[[ PASSAGE PROVIDED, beginning ]]

Via the Philadelphia Inquirer
By Maria Panaritis | @panaritism | mpanaritis@inquirer.com
There’s a perception problem about the suburbs. As though it is a Land of Plenty. Where bum luck happens only on Netflix in the living room of a detached house with a fenced-in yard.
But coronavirus economic carnage is piling up beyond Philadelphia proper. Now would be a good time to ditch the stereotype of suburban largesse and make sure our charitable donations match the reality of the need that surrounds us.
The suburbs need your help. Now. Especially the one many of us know best as “Delco.”
Delaware County is the poorest of the four counties that border Philadelphia, one of the nation’s most populous cities. One in 10 people were in poverty in Delco before the recent calamitous shutdown of economic activity in our region due to the COVID-19 pandemic. Many people don’t know this.
With the county as home to many service-sector workers who’ve lost Philadelphia jobs due to the pandemic, the situation has only become worse, it seems.
If only raising the money, however, were easier than it’s shaping up to be.
Food banks from Chester to Upper Darby are dealing with growing lines filled with faces they’ve never before seen. The county itself, with its relatively meager commercial tax base, had to furlough 400 government workers a few weeks ago due to the pandemic.

[[ PASSAGE PROVIDED, end ]]
[[ INFORMATION GIVEN, beginning ]]

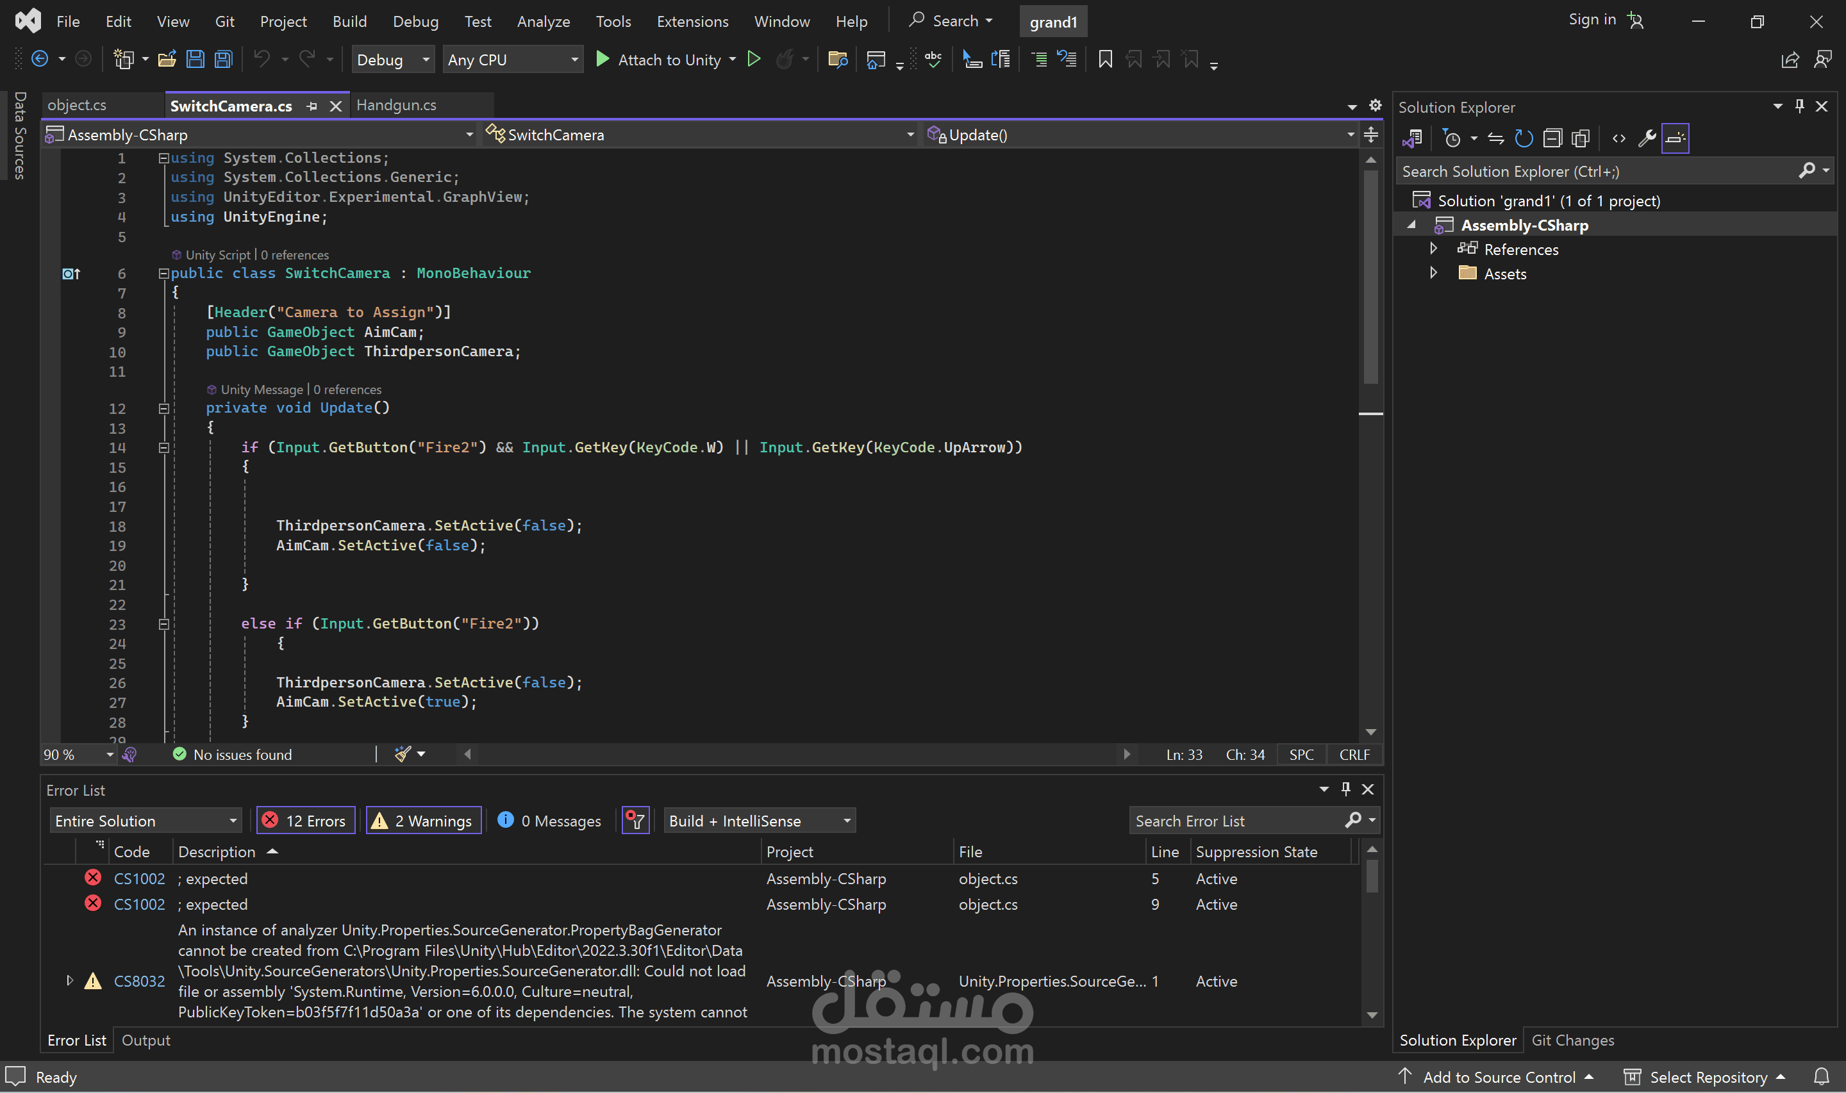The image size is (1846, 1093).
Task: Toggle the 12 Errors filter
Action: coord(306,820)
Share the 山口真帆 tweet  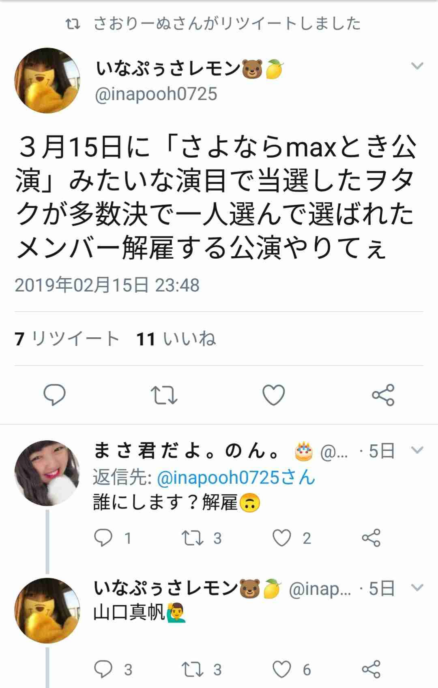371,669
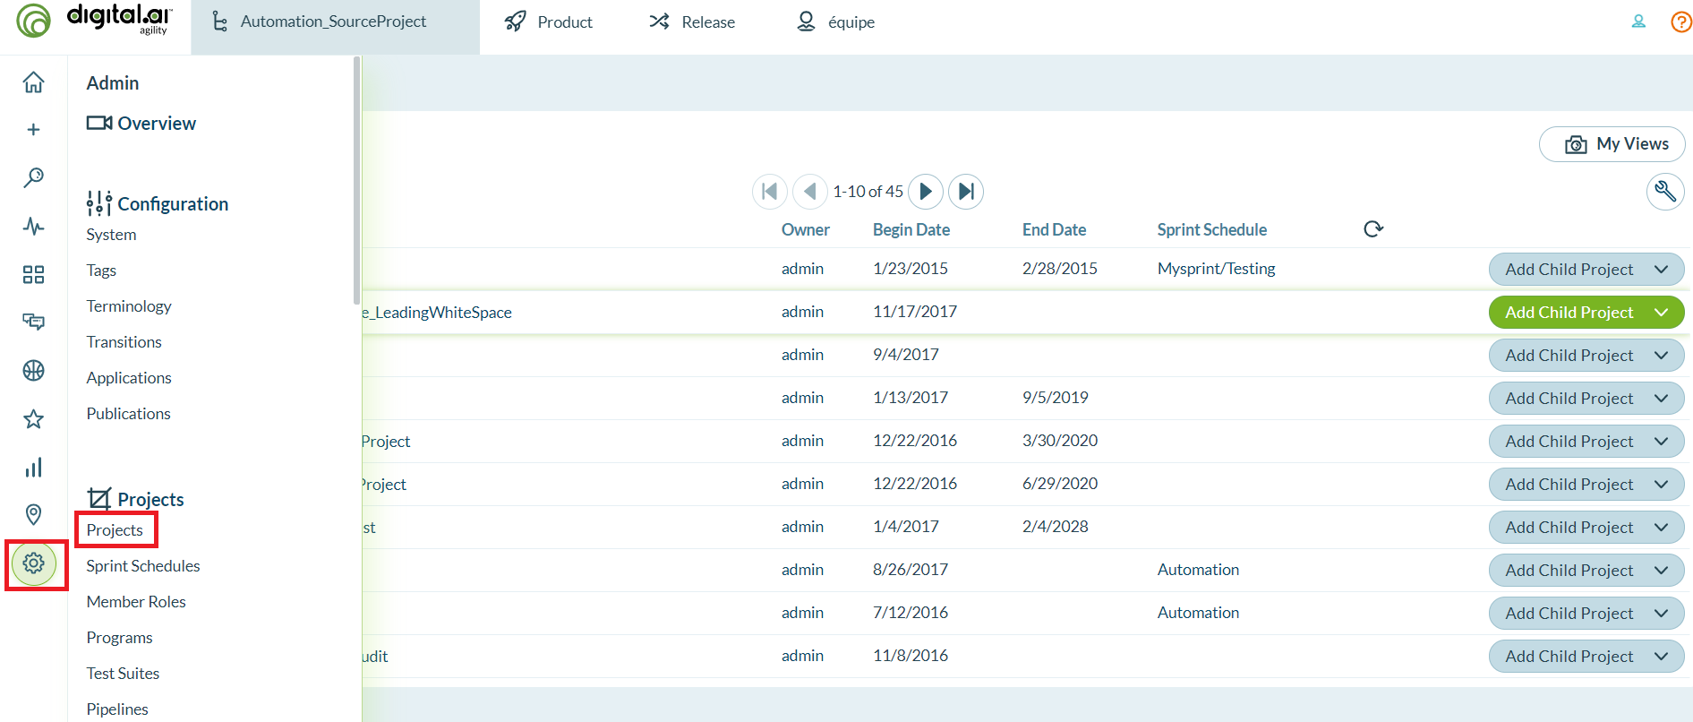Click the user profile icon
1693x722 pixels.
(1638, 21)
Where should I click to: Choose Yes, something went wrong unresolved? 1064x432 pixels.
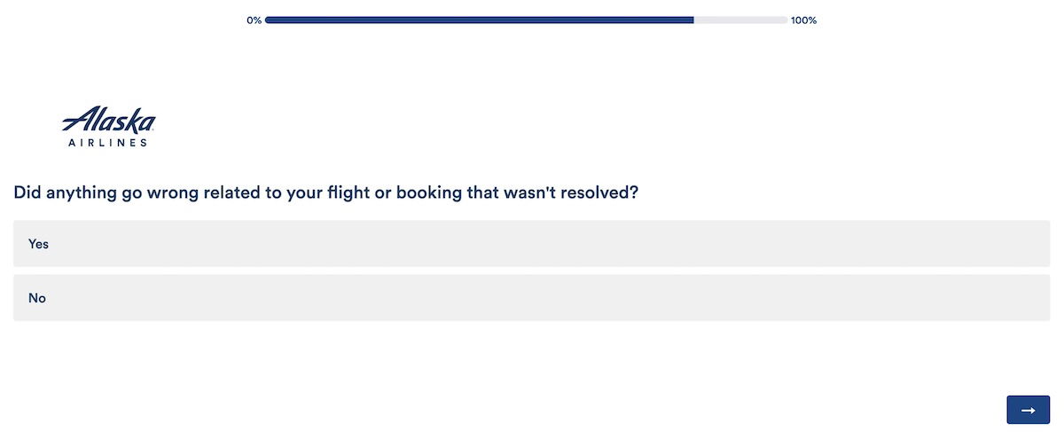point(531,244)
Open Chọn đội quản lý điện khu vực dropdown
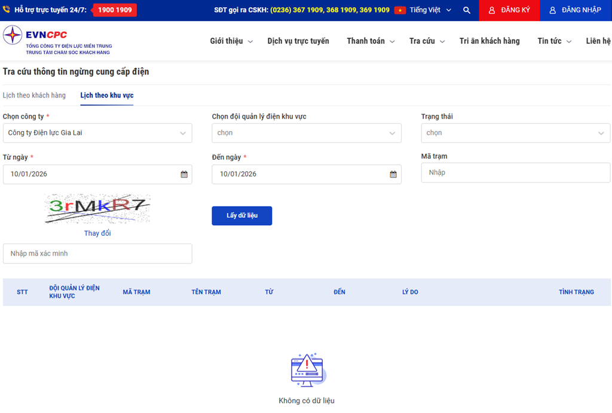This screenshot has height=413, width=612. [x=307, y=133]
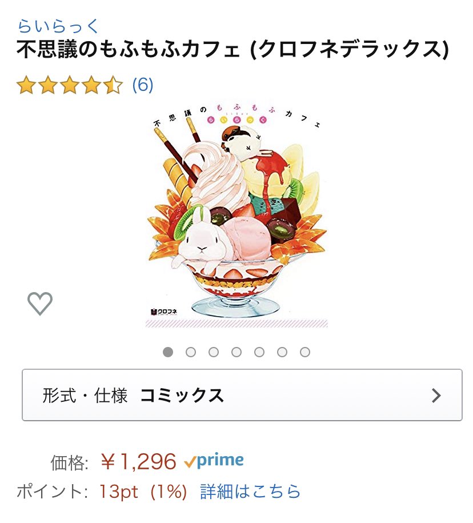The image size is (473, 523).
Task: Click the ¥1,296 price text
Action: point(138,462)
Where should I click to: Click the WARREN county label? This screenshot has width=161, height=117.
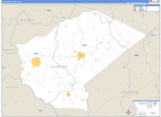27,20
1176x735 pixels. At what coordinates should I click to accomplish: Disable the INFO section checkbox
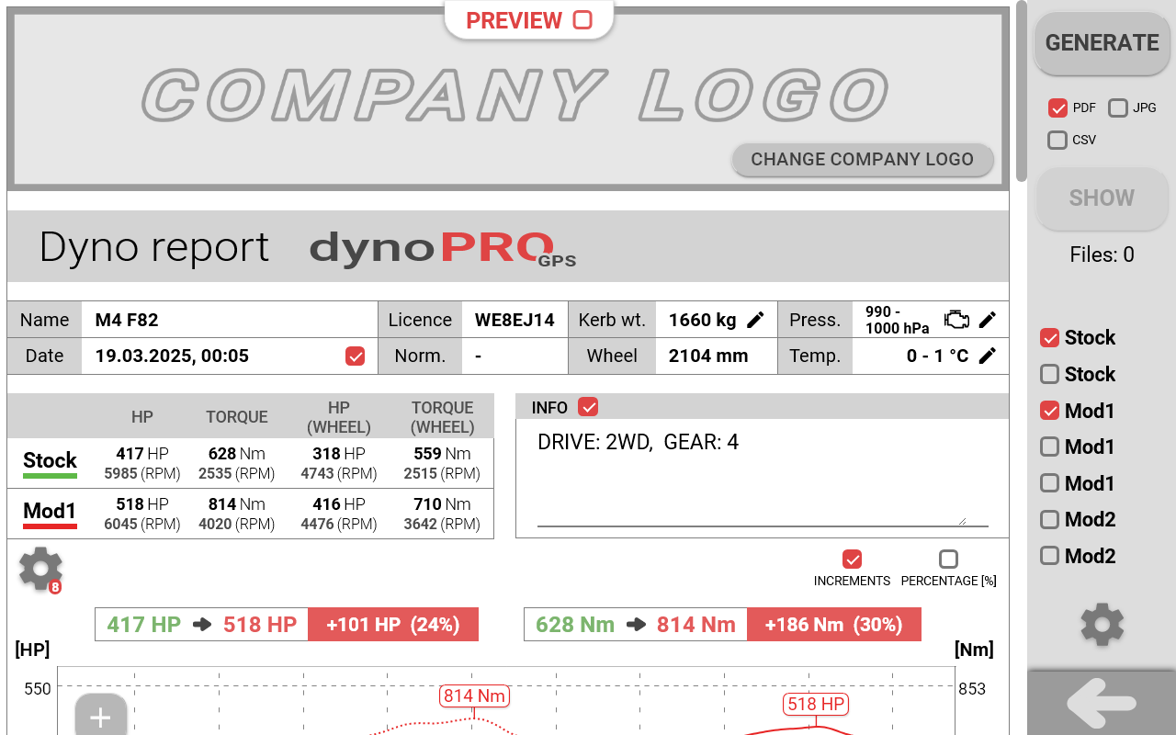(x=588, y=407)
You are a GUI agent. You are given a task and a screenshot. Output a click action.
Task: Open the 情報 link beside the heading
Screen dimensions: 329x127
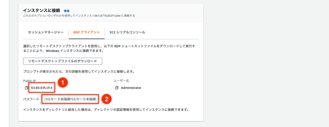click(67, 11)
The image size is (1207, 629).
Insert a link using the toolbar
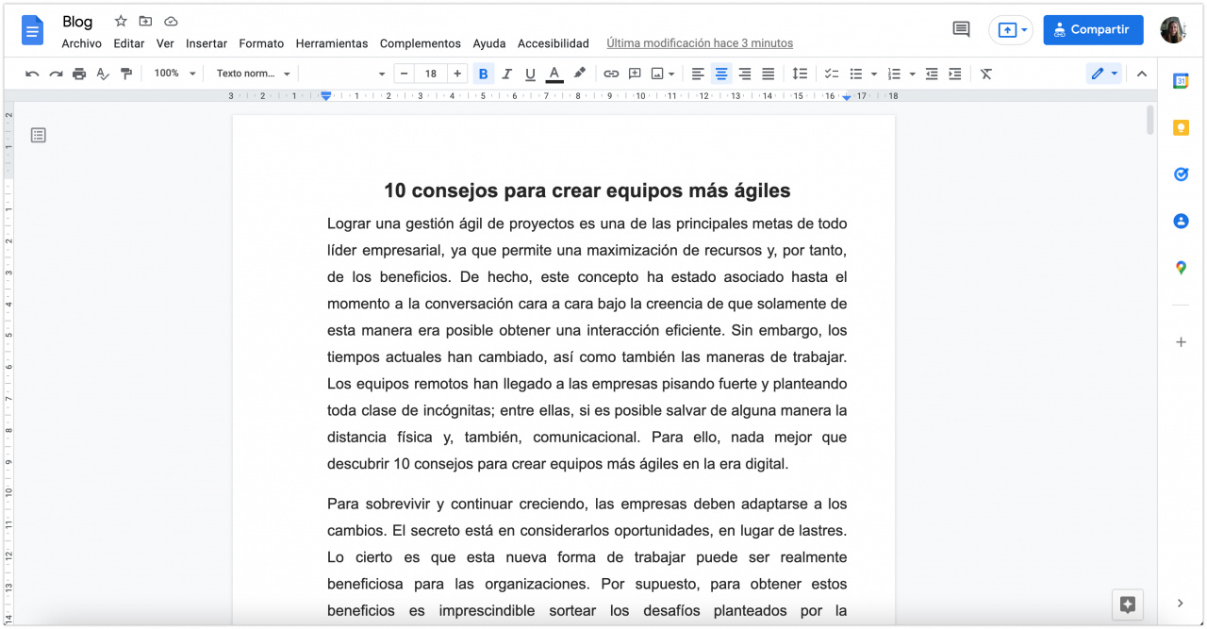611,74

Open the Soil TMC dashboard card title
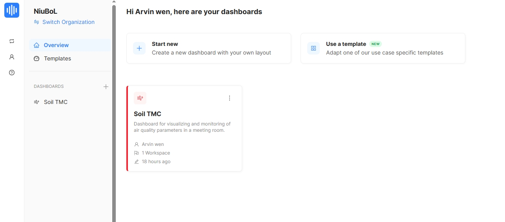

[[ INFORMATION GIVEN, end ]]

TASKS:
A) In the column on suburban need above, rewrite the paragraph beginning "Delaware County is the poorest" as a shorter version that keeps its main facts.
B) According to the column on suburban need, how many government workers did Delaware County furlough because of the pandemic?
C) Extend the column on suburban need, picking up right after its final paragraph about the food banks and the furloughs.

ACTIVITY ANSWERS:
A) Delaware County is the poorest of the four counties bordering Philadelphia, one of the nation's most populous cities. Even before the COVID-19 shutdown, one in 10 of its residents lived in poverty, a fact many people don't know.

B) The county furloughed 400 government workers.

C)
Charity is essential right now. But the perception that donors have — and the ways they typically spend their charity — often means that this county of 567,000 is not among the first, or the last, to get charitable checks.
“I think people who are comfortable have no idea how much poverty there is in the county and how many people there are who literally do not have a dime in savings and not through any fault of their own. They may be working a minimum-wage job. Minimum wage is not even $10 an hour in Pennsylvania,” said Frances Sheehan, who as president of the three-year-old Foundation for Delaware County has established a Delaware County COVID-19 Response Fund to help with immediate food aid in recent weeks.